I'm going to start off by noting that there appears to be a certain cynicism with the changing of the year. 2010, like so many years before it, gets no love in the retrospective reviews. Even Jon Stewart told it not to let the door hit it in the rear.
What does it mean to look back at a year and say, hey, that wasn't so bad? Does it mean you're insensitive to the tragedies faced by others?
I wonder about the value in characterizing a year anyway. The beginning and end, after all, are arbitrary moments in time. Maybe a year is too much to average. Perhaps we should work month by month...or day by day. Was today a good day? Geez, even a day has time to start out great, go haywire somewhere in the middle, and then redeem itself.
We have a nightly ritual at the dinner table of sharing, in turn, the best part of our day. Often, for my husband and myself, dinner with our kids and sharing the best parts of our day is the best part of our day. Maybe at the end of the day what matters is being able to recognize that this moment, right now, is wonderful. Who cares what came before it.
Determined to seize more pleasurable moments, I am going into 2011 avowing to say "yes" more often. I had some practice in 2010, what with taking off my clothes in front of strangers, agreeing to knock on strangers' doors, and entering a contest or two. Don't get excited; though that little list makes it sound like I'm ready to audition for Big Brother, my intent is to focus my affirmations on my friends and family.
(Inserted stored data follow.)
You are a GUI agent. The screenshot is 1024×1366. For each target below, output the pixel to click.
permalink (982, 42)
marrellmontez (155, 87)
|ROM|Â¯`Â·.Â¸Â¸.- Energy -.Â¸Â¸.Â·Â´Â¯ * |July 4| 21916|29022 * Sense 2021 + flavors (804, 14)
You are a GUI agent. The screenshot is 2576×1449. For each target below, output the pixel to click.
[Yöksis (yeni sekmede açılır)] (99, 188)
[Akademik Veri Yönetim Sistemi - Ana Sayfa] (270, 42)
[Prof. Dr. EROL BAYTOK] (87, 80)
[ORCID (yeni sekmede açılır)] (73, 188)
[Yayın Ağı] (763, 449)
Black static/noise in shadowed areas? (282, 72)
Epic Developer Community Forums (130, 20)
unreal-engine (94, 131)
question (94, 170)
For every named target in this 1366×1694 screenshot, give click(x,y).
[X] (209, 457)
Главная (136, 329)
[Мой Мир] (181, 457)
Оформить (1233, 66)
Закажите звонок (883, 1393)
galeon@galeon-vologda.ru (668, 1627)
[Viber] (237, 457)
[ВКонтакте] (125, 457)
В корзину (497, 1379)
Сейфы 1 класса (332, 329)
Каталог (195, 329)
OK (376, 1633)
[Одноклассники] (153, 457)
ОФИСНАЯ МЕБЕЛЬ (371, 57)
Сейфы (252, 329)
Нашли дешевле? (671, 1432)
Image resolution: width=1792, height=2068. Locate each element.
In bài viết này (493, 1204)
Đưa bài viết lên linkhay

I want to work on my knee-jerk NOs. Truth is, I like me some control. (In my defense, I think I come by it honestly: I'm the eldest sibling of five; I'm a vice principal). I'm often the mom that shakes her head no to spontaneous sleepovers (the aftermath is ugly). I'm the mom admonishing her daughters to get down off that, to stop running around, to lower voices. I generally say no to requests for "just one more" or "five more minutes."
And I think sometimes I'm a little unreasonable.
My daughter's Christmas gift to me is a reminder that times I've said yes (to coaching soccer, to chaperoning field trips, to building fairy houses) haven't gone unnoticed.
So I will try to say yes to more messy projects, however maddening. I'll consider requests for one more book or clementine, even when it is almost bedtime, even when teeth are already brushed. I'll look at what's really at stake when the girls are loud and rambunctious. I'm going to examine more closely my motives behind "no." Sometimes, I am convinced, it's just as easy and more enjoyable to say yes.
I'll continue to roadblock the excesses that wear down what seems to matter most: buying more stuff, watching more TV, treats, treats, and more treats.
But to my husband, I say yes. You're my model, agreeable mate.
Where the rest of the world is concerned, I want to say yes when I really mean it. I stopped myself--actually deleted the email before sending--from volunteering to coach soccer this spring. Although I had a blast last season, I am not yet excited for the next one. Saying yes less out of obligation means saying yes more often to friends. Yes, I am available. No, I am not too busy.
I'm saying yes to running and writing this year, too. So if my kids, my body, and some as-yet-unidentified publications all say yes, too, I'm thinking 2011 could be a banner year.